** TEXT SECTION **
The first-person narrator is an ambiguous burrowing animal. The only direct references to his anatomy are to a "forehead", which he uses to compact the loose earth around the section of his burrow referred to as the "Castle Keep”, “paws” and “claws”.

The creature lives in constant fear of attack from enemies. This leads to compulsive attempts to make the burrow perfectly secure. Along with the Castle Keep, the entrance to the burrow is a source of constant anxiety. Later in the story the creature becomes obsessed by a persistent noise and resolves to dedicate his energy to the identification and elimination of its source.

The last sentence of the story reads "But all remained unchanged, the—". This sentence is at the end of a page, implying that Kafka had written more and perhaps fashioned an ending. In order to publish the story with the semblance of a conclusion, Max Brod edited the last sentence to "But all remained the same."

== Themes ==

Kafka's hyper-rational creature functions as a phenomenological parody of human reason.

== Quotes ==

"I have completed the construction of my burrow and it seems to be successful."

"...[T]he most beautiful thing about my burrow is the stillness. Of course, that is deceptive. At any moment it may be shattered and then all will be over. For the time being, however, the silence is with me."

** PROBLEM DETAILS **
Put this sentence from the text about the burrowing animal into Spanish: "The creature lives in constant fear of attack from enemies."

** INFORMATION SUPPLIED **
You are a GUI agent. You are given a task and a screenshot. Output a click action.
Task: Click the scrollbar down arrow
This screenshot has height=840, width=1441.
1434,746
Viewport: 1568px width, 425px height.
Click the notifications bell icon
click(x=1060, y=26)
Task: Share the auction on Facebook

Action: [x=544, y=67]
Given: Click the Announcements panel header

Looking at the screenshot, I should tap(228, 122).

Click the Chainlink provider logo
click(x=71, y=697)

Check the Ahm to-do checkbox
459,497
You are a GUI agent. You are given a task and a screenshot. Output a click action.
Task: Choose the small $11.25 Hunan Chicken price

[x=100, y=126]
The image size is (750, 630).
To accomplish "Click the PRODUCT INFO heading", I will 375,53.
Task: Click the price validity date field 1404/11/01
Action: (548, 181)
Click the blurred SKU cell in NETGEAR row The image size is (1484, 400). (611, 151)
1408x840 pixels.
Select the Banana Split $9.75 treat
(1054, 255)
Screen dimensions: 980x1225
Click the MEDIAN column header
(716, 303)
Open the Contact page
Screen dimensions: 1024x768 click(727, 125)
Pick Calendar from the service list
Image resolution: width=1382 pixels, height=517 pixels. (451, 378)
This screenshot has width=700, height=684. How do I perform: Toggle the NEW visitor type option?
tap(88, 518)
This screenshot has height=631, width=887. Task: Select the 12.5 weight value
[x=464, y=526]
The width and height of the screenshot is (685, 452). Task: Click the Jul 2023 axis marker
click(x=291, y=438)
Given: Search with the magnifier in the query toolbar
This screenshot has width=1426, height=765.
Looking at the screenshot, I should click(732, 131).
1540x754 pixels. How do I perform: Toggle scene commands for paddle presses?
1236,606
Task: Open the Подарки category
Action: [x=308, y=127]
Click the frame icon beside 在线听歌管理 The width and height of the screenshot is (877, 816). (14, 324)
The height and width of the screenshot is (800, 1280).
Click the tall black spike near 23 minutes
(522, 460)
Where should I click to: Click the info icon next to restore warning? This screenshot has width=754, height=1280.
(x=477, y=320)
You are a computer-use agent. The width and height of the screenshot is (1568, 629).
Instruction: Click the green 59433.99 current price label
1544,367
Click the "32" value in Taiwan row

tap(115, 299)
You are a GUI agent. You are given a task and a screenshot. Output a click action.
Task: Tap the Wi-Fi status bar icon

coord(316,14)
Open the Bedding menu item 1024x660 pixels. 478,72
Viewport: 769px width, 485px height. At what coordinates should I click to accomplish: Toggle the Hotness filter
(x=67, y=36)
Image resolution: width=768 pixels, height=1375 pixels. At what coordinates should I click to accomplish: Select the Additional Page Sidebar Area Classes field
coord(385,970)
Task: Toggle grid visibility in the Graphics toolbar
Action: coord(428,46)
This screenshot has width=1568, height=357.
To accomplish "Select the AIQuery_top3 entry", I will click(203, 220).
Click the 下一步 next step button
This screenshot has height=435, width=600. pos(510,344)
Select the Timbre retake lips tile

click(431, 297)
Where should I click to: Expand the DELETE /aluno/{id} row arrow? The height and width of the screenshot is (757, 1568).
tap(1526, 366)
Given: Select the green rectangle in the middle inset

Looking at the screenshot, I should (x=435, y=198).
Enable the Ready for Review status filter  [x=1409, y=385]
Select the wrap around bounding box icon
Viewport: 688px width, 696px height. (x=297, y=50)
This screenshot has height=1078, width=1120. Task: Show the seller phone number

** ANSWER SECTION **
La criatura vive con un miedo constante a ser atacada por sus enemigos.